The host of the panel — associate professor of political science Carrie Eaves — shared her perspective as someone who interned in the Capitol during the start of the Iraq War. Eaves described receiving a gas mask, similar to ones issued to lawmakers as they were evacuated or sheltered in place during the events at the Capitol.

“I was really struck as I watched things happening last Wednesday thinking about how those gas masks had sat unopened, and how we thought we might have to use them for some sort of foreign terrorism,” she said. “But here they were being opened because the constituents of some of these members of Congress were storming the building.”

Squire, who tracks right-wing groups on various platforms of social media, discussed the meaning of the insurrection to these groups who helped orchestrate the events of Jan. 6. 

“It was pretty obvious to the people that watched this that this day was symbolic,” Squire said, describing the buildup in momentum that far-right groups had in the weeks after the election as dozens of lawsuits contesting the results of the election flooded the court system. “They had been practicing for six to eight weeks since the election at different events all around the country.”

Hatcher, who teaches religion and media, discussed the impact that white Christian nationalism had during the insurrection, referencing Confederate and far-right flags and symbols seen at the Capitol that day, flown alongside Christian flags brought by organizers

“[Those symbols] are all mingled together in the minds of many of the people who were there at that rally and that insurrection,” Hatcher said, referencing a sign that compared Jesus to Trump. “What seems extreme has been moved into the mainstream, and we are seeing it on display.”

Adding to this, Irons, who studies the Civil War and southern history, spoke about the voices of the Confederate South having been amplified by extremist groups present at the insurrection. 

Kevin Seefried, a supporter of President Donald Trump, holds a Confederate flag outside the Senate Chamber during a riot in the U.S. Capitol in Washington, D.C., on January 6, 2021. (Saul Loeb/AFP via Getty Images/TNS)

“The whole Confederate experiment is based on the idea that white voices are the ones who matter,” Irons said, describing earlier his shock at seeing images of the Confederate Flag being waved in the halls of the Capitol building. “All the time in American history, we see white Americans acting outside the formal machinery of law, when their racial self-interests and the law doesn't seem to work fast enough.”

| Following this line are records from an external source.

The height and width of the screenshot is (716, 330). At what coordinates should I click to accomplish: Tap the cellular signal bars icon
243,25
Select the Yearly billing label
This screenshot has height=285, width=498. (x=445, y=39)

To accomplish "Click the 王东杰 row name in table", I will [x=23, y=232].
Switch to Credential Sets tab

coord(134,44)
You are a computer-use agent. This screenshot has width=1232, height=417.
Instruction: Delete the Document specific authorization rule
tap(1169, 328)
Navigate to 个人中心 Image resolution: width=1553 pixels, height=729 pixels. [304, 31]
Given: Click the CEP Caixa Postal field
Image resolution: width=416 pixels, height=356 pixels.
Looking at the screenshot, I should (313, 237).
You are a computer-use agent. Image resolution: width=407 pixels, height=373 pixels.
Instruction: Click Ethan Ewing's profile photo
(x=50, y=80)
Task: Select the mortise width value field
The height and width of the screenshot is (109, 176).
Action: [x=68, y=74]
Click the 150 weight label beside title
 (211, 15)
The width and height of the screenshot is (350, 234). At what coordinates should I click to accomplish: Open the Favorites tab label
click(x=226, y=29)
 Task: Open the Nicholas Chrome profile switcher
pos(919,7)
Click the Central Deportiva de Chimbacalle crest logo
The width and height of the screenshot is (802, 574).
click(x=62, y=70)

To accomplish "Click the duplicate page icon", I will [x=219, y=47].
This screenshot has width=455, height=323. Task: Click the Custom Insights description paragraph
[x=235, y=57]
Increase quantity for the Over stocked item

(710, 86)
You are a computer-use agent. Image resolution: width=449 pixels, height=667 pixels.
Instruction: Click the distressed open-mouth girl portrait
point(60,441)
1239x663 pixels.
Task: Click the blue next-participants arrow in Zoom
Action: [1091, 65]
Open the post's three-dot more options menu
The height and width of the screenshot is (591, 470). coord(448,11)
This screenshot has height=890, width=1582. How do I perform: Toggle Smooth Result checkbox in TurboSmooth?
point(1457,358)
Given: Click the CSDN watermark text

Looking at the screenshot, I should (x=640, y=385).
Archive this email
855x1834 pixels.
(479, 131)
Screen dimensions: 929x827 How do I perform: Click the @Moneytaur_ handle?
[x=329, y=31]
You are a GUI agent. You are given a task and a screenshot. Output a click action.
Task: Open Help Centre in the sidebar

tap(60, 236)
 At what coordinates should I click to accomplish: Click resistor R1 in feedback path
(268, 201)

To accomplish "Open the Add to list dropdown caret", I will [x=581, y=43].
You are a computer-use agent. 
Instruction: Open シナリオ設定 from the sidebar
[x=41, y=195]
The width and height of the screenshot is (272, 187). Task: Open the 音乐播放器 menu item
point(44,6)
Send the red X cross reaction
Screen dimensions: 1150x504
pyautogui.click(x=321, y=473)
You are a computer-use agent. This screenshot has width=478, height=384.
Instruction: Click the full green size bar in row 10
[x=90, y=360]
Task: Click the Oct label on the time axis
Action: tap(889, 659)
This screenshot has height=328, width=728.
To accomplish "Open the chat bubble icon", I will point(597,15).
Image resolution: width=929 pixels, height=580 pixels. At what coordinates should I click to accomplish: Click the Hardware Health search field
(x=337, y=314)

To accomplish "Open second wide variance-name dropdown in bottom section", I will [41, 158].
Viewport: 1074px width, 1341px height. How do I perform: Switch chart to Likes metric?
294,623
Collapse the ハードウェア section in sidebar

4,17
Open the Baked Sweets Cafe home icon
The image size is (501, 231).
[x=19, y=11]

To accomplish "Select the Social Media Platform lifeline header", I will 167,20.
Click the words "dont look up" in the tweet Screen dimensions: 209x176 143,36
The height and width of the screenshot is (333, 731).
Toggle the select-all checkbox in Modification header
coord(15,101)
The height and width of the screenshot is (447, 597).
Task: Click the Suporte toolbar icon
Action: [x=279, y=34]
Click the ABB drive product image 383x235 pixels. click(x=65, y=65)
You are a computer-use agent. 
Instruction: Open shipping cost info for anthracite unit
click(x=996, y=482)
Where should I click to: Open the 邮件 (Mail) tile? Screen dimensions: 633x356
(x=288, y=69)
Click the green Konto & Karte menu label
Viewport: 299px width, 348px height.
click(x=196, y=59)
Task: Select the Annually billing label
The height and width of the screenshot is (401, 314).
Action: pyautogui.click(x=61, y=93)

The police response at the Capitol has been criticized for its differences to the police response from the Black Lives Matter demonstrations in 2020. Baker, whose research consists of racial inequities in public health, spoke about the disparities in the treatment of Black Lives Matter protesters and the pro-Trump mob. 

“The differences in racial bias in policing showed up at every stage … in terms of those groups planning this event and it not being taken with the depth of seriousness that any other planned protest we have seen has been taken,” Baker said. “They got to go home, while people who were innocently pepper sprayed and tear gassed this summer were taken into custody, arrested and put in handcuffs.”

Since the events of Jan. 6, 120 people have been identified and arrested in connection to the mob, while D.C police arrested five times more people at the height of the BLM protests compared to the storming of the Capitol.

The events of that day have been denounced by lawmakers from both parties, and the House of Representatives has since impeached Trump for a second time for his role in inciting the insurrection.

Carew, whose specialties include political psychology and race and gender in American politics, talked about the role that policy has in moving past the events and how lawmakers need to question if a policy response can have meaningful effects in a change in conduct of elected officials.  

“It is going to be difficult to attempt to push forward to anything new with regards to policy to be able to adjust for some of this,” Carew said. “When you operate on by way of norms … but you don't have teeth behind those norms in any way, then people push past [rules] and it surprises us.”